Anfang Mai beginnt im Freibad Ludwigslust üblicherweise die neue Badesaison. An dieser Tradition wollten die Gemeindewerke Hohenwestedt (GWH) auch in diesem Jahr festhalten. Wie gewohnt starteten die Saisonvorbereitungen bereits im März. „Wir haben auf die Saisoneröffnung am 1. Mai hingearbeitet und lagen auch ganz gut im Plan“, berichtet GWH-Geschäftsführer Kay Fischer. Die Becken waren schon zu zwei Dritteln mit frischem Wasser gefüllt, als man Risse in der Folie entdeckte, durch die das Wasser in großen Mengen in den Untergrund ablief. „Also haben wir die Becken geleert, gereinigt, alles kontrolliert, die Risse in der Beckenfolie geflickt und wieder mit dem Wassereinlass begonnen“, erzählt Fischer. Mit der Folge, dass die Folie diesmal „einige Meter weit abriss“. „Daraufhin mussten wir das Wasser wieder komplett abpumpen, um die neuen Schadstellen flicken zu können“, erklärt Fischer.

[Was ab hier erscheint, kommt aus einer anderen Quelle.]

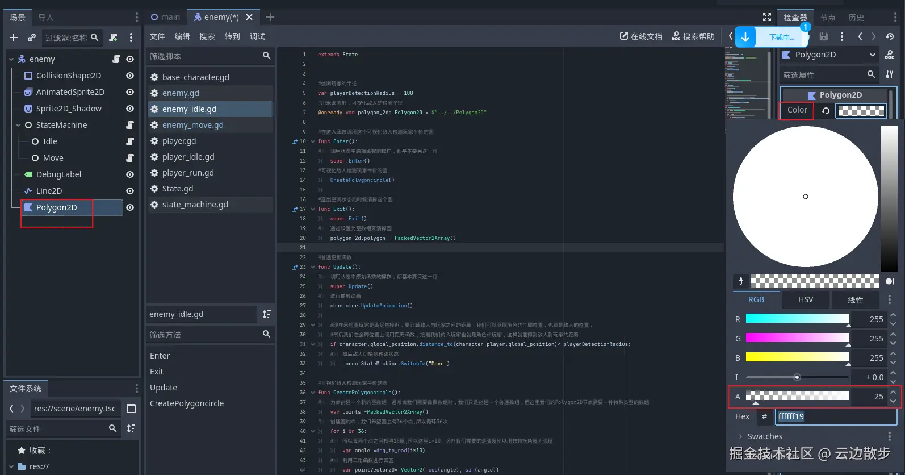Click the reset Color property icon

coord(826,111)
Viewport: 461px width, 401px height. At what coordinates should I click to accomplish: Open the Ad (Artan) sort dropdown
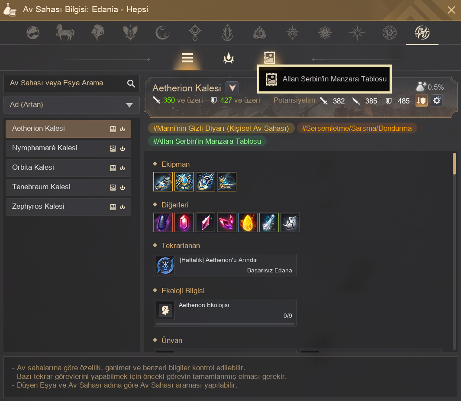71,105
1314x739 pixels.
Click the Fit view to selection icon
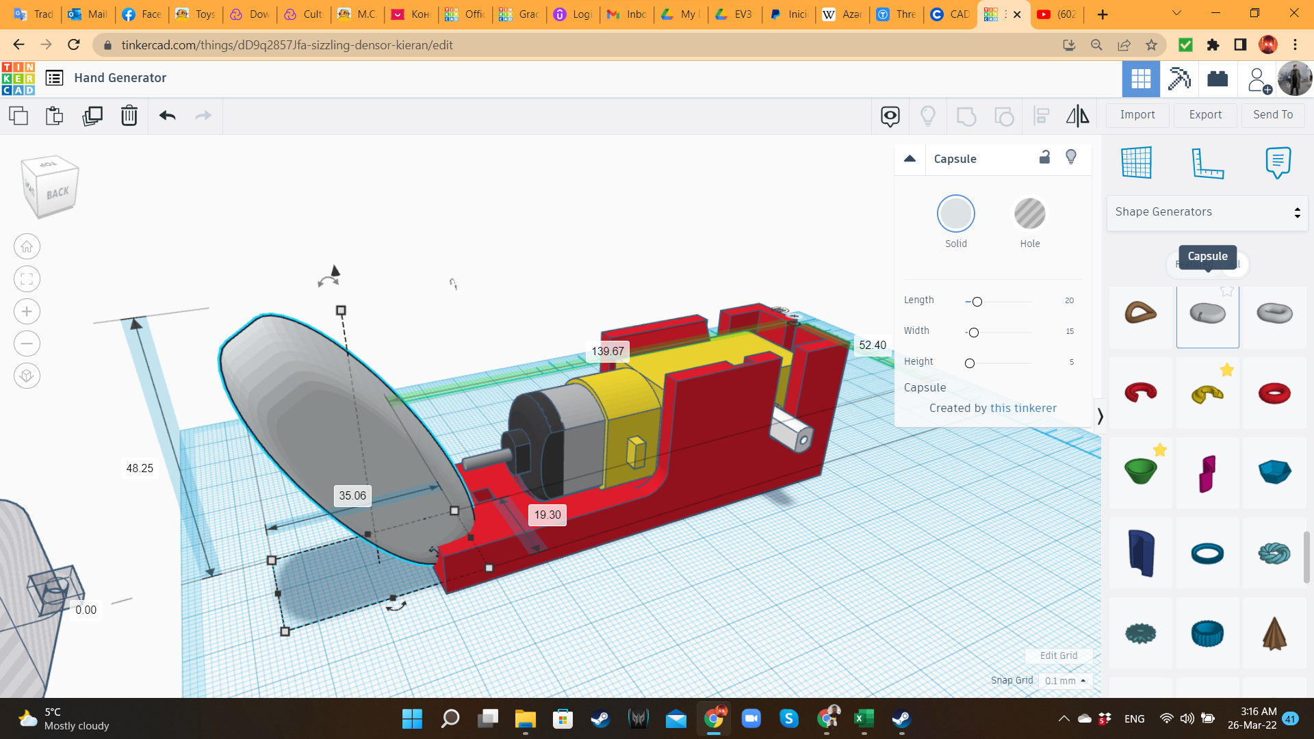(26, 278)
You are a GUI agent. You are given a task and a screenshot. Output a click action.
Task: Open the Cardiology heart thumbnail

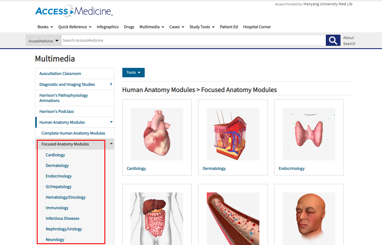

Zu diesem Zeitpunkt wäre der Saisonstart am ersten Maiwochenende noch zu schaffen gewesen. Aber: „Die Beckenfolie ist erneut an diversen Stellen gerissen.“ Also muss nun ein dritter Flickversuch in Angriff genommen werden. Weil auch wieder das ganze Wasser abgepumpt, eine Folienreparatur-Firma angefordert und dann neues Wasser eingelassen und auf badetaugliche Temperaturen erwärmt werden muss, verschiebt sich der Saisonstart ganz erheblich. „Wir hoffen, dass wir das Freibad Ende Mai oder Anfang Juni eröffnen können“, sagt Fischer. Ein Termin, der aber nur zu halten ist, wenn die Folie, die sich nach 40 Dienstjahren als ein regelrechter Flickenteppich präsentiert, den mit dem Wassereinfüllen verbundenen Stresstest diesmal besteht. „Wir hoffen, dass die Folie beim dritten Versuch halten wird“, so Fischer.

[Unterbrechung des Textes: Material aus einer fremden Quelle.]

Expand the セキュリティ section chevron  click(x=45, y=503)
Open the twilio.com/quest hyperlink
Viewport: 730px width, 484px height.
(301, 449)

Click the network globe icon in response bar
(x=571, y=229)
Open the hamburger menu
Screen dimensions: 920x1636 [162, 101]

Und wenn nicht? „Wir versuchen alles, aber wenn die Folie nochmal reißt, dann ist die Saison erledigt“, stellt der GWH-Geschäftsführer fest, „dann macht es keinen Sinn mehr, denn wir verlieren einen weiteren Monat und dazu viel Wasser, Strom und Geld.“ Wie stehen die Chancen ungefähr? 50:50? „Ja, viel höher schätze ich die Erfolgsaussichten nicht ein“, meint Fischer.

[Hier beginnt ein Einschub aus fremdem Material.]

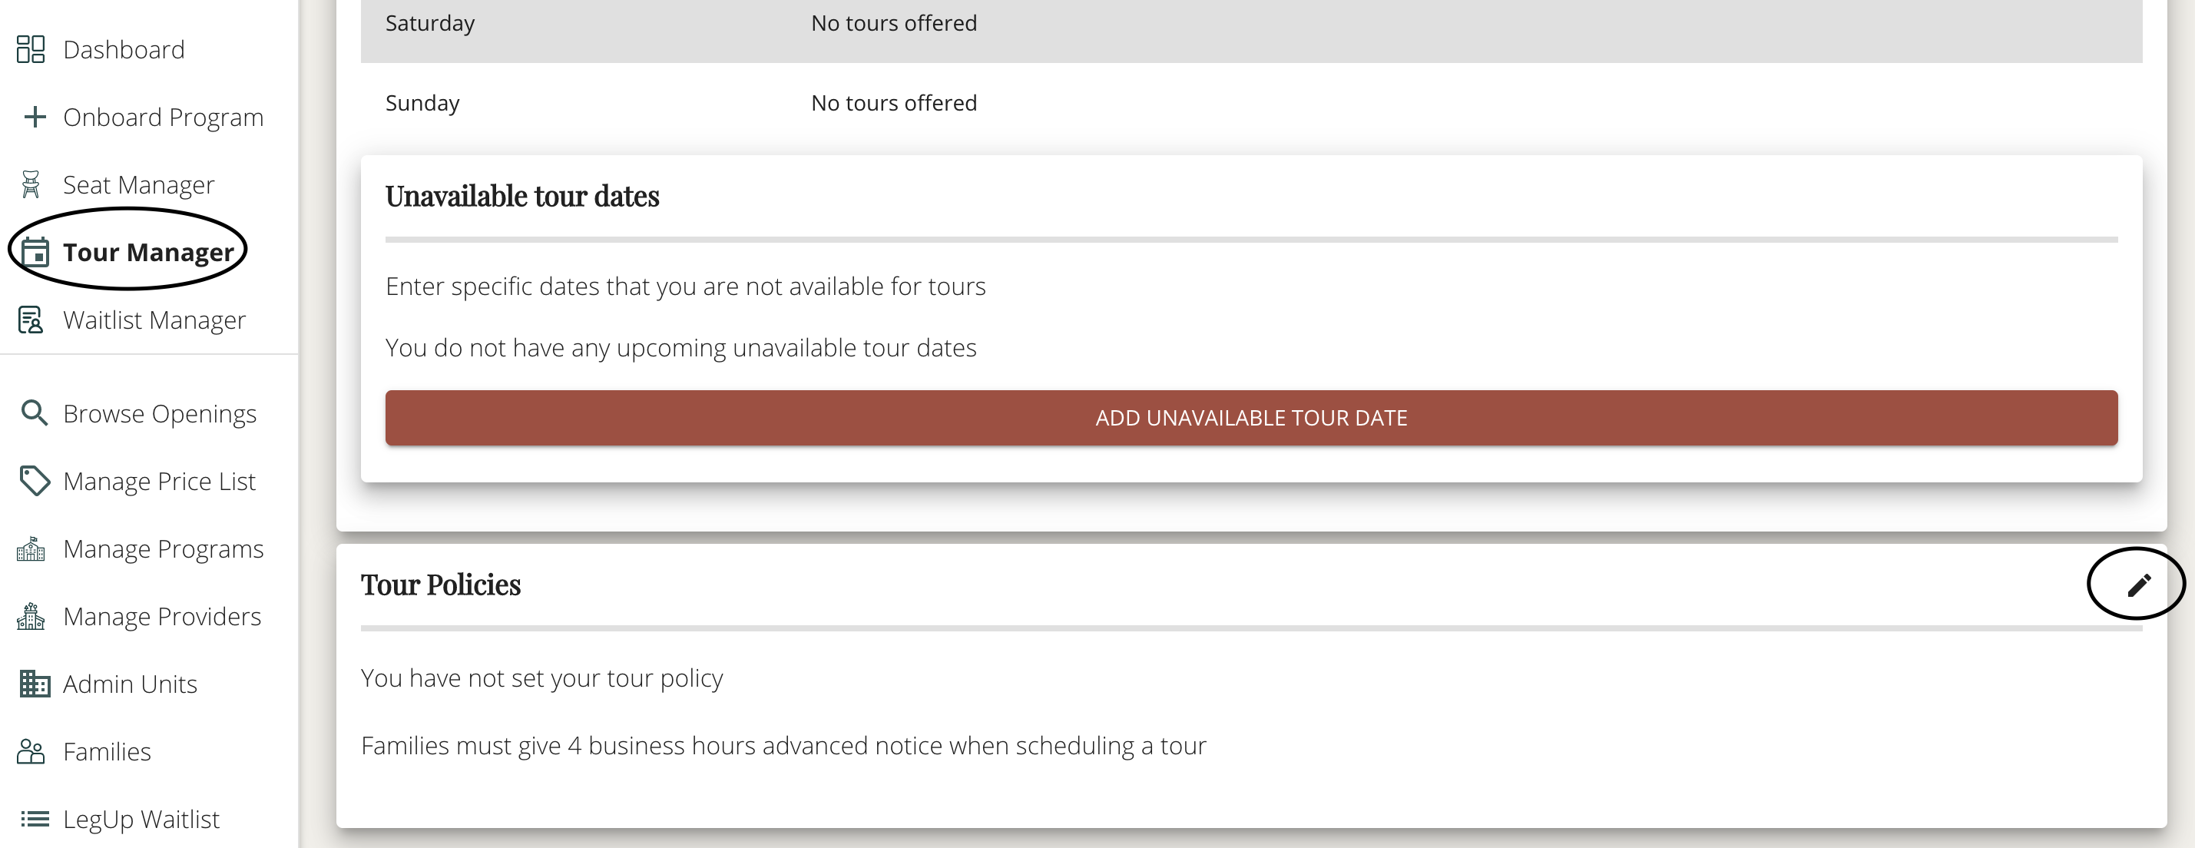Open the Families section
Viewport: 2195px width, 848px height.
pos(107,752)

„Die aktuellen Probleme zeigen ja die Notwendigkeit einer Sanierung unseres Freibads“, bemerkt Bürgermeister Jan Butenschön, für den die marode Folie nur „die Spitze des Eisbergs“ ist. Wie sanierungsbedürftig ihre Badeanstalt ist, hatten die Hohenwestedter Gemeindevertreter im Januar 2015 von Nicole Riedle vom Planungsbüro „balneatechnik“ dargelegt bekommen. „Der Beckenkörper ist abgängig, die Technik überholt und die Folienlebensdauer längst überschritten“, zählt Butenschön die Mängel auf. Nach der schonungslosen Diagnose von Nicole Riedle hatten die Kommunalpolitiker eine komplette Umgestaltung des Freibads beschlossen, die im Rahmen des Städtebauförderungsprogramms „Kleine Städte und Gemeinden – überörtliche Zusammenarbeit und Netzwerke“ verwirklicht werden soll. Die Baukosten von 7,3 Millionen Euro (netto) werden dabei zu je einem Drittel von Gemeinde, Land und Bund getragen. „Die Genehmigungsplanung ist fertig, und parallel dazu stellen wir jetzt den Bauantrag beim Kreisbauamt“, teilt Fischer mit. Im Herbst will man mit dem Abriss beginnen. Wegen der Bauarbeiten bleibt das Bad 2019 komplett geschlossen, und im Frühjahr 2020 soll das neue Freibad dann feierlich eingeweiht werden.